**SUPPLIED INFORMATION**
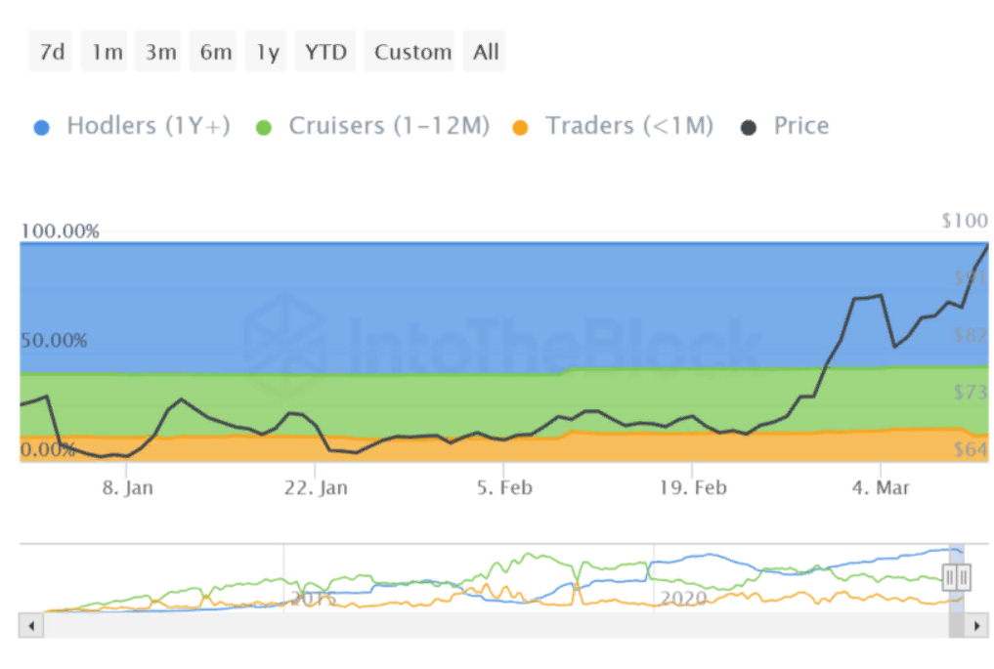Click the dark Price legend dot
This screenshot has height=669, width=994.
point(749,127)
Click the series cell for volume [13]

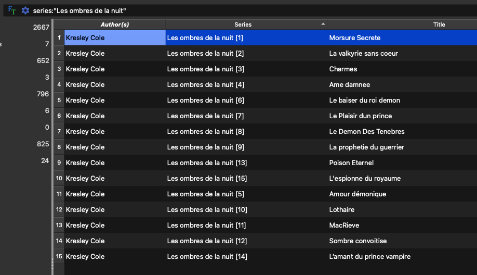pyautogui.click(x=207, y=163)
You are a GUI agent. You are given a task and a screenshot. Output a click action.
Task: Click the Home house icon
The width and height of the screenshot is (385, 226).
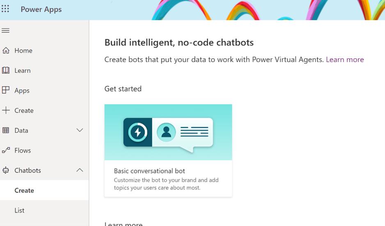click(x=6, y=51)
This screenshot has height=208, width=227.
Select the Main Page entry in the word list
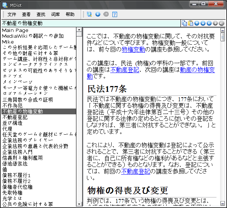15,30
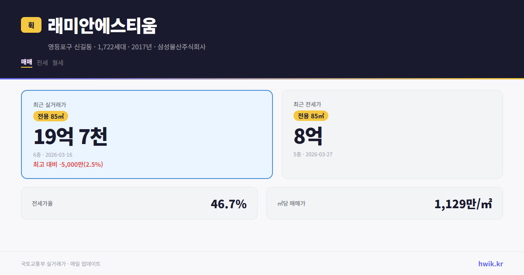Select the active 매매 tab
The width and height of the screenshot is (524, 275).
26,62
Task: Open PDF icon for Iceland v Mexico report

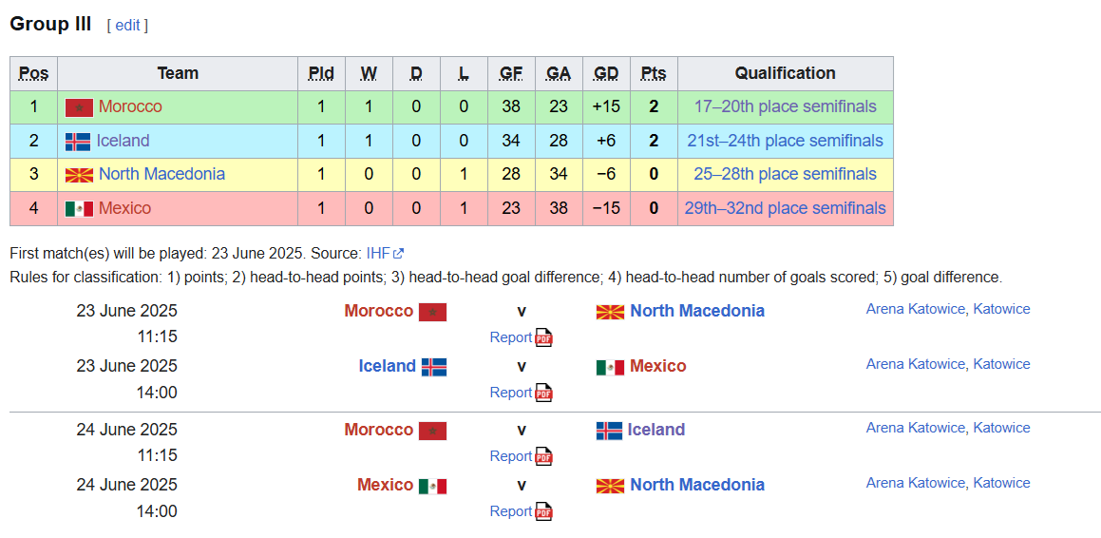Action: (543, 393)
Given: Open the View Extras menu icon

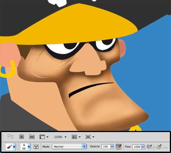Looking at the screenshot, I should point(43,137).
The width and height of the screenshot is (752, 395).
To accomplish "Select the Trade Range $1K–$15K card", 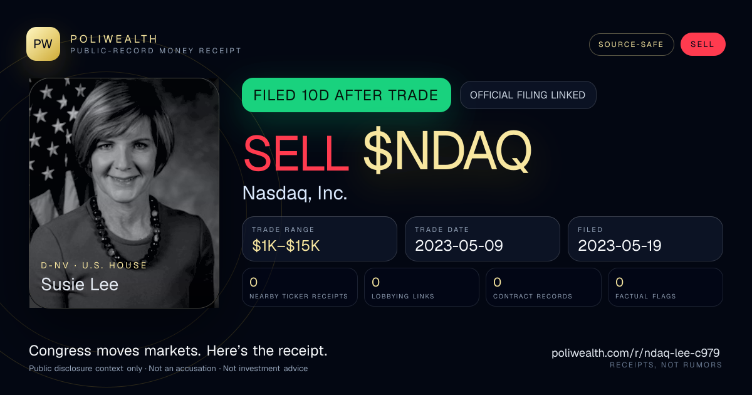I will click(320, 239).
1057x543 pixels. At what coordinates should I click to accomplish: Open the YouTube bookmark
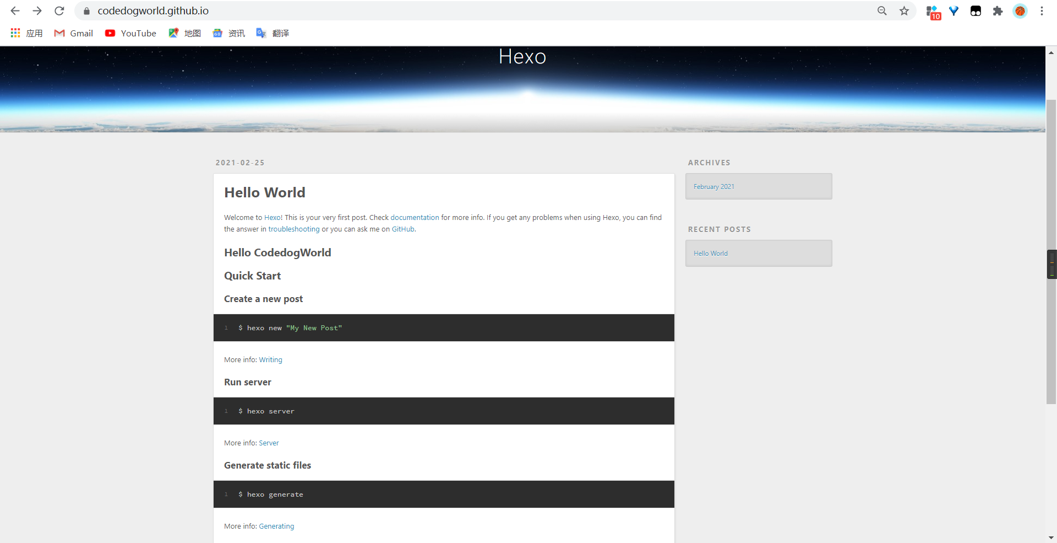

**TASK BRIEF**
Above is the material; set down exactly its lines from the one containing "Click the series cell for volume [13]" down to the one containing "This screenshot has height=208, width=227.", both included, leaving out any pictures.

**PROBLEM SOLUTION**
Click the series cell for volume [13]

pyautogui.click(x=207, y=163)
You are a GUI agent. You are given a task and a screenshot. Output a click action.
Task: Click the Home house icon
The width and height of the screenshot is (385, 226).
click(x=6, y=51)
This screenshot has height=208, width=227.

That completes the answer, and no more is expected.